UK Supreme Court dismisses Article 8 rights in repossession against private landlord

The UK Supreme Court has dismissed the appeal of a tenant fighting eviction on the grounds of her right to respect for private and family life under Article 8 of the European Convention of Human Rights (ECHR).

The case concerned receivers acting for a bank seeking to repossess a property from a defaulting private landlord. The landlord’s daughter – having lost two public housing tenancies on account of severe psychiatric and behavioural issues – was living in the property.

The tenant appealed, first to the Court of Appeal and then to the Supreme Court, relying on the defence of proportionality. The Court of Appeal found that it was not open to it to consider the question of proportionality of the eviction, as possession was not being sought by a public body as provided for under the Human Rights Act 1998. Had the option been open to the Court, it would “have taken the view that those circumstances were sufficiently exceptional to justify dismissing the claim for possession on the basis that it was disproportionate”.

The Supreme Court confirmed the position that Article 8 does not impede a possession order in circumstances where a valid notice has been served to lawfully terminate an assured shorthold tenancy, pursuant to section 21 of the Housing Act 1988. The Court reasoned that the 1988 Act was enacted by a democratically elected legislature to properly balance the competing interests of private sector landlords and residential tenants. To find otherwise, and thereby to allow tenants to resist private landlord evictions on the basis of the proportionality defence, would be to allow the Convention to interfere with private contractual rights –whereas its intention was only to protect citizens from having their rights infringed by the State.
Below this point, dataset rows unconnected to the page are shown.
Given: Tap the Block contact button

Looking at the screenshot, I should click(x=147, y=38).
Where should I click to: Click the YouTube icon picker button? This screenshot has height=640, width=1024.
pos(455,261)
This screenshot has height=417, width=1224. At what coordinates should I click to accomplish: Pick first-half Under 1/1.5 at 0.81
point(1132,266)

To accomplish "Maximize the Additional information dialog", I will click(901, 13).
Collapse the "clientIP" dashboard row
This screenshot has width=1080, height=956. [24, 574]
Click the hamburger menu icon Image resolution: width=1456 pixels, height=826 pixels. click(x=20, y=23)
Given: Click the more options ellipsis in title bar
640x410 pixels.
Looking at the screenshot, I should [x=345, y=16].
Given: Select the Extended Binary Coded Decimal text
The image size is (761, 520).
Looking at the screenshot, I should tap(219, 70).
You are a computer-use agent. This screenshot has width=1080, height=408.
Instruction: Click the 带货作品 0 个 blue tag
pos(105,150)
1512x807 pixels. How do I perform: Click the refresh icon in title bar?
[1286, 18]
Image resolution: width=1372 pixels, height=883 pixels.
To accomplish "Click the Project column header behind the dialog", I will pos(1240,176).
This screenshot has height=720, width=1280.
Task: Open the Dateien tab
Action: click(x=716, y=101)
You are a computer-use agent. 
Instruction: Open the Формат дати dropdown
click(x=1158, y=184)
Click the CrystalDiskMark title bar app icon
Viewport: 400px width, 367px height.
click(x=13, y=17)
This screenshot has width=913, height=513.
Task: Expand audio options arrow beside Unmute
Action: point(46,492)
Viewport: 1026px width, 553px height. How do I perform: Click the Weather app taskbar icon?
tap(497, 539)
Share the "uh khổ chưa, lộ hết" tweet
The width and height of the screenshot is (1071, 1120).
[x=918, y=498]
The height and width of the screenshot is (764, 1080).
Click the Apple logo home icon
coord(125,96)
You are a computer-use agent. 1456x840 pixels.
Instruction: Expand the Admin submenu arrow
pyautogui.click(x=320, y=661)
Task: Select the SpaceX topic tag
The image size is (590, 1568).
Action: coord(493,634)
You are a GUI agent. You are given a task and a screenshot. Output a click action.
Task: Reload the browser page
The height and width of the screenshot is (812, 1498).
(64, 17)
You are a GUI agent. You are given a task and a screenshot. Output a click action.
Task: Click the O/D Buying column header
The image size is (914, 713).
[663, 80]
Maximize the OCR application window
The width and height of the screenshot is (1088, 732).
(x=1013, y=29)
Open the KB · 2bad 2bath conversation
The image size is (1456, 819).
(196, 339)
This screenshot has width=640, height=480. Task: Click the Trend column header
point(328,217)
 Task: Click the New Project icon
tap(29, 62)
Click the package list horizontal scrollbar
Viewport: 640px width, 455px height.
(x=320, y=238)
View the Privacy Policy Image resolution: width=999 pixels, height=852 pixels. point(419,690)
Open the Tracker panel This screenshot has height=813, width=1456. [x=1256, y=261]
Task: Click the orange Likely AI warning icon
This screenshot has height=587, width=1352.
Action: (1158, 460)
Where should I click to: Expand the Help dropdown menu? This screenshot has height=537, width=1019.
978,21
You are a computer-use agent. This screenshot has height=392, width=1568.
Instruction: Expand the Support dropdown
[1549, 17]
The Supreme Court also held that even if the Article 8 defence did apply in this case, the tenant’s only remedy would have been a declaration of incompatibility, which would not have assisted her living situation. Furthermore, even if that were wrong and a proportionality assessment was required, the Court commented that very few and far betweenwould be the cases in which proportionality would render it justifiable to refuse, as opposed to merely postpone, possession. The most the tenant could ever have even hoped for in this case would have been a six week stay of execution of possession.

While it has been well established that proportionality may be considered when the person seeking possession is a public authority, this is the first case to consider whether the principle applied to a private owner.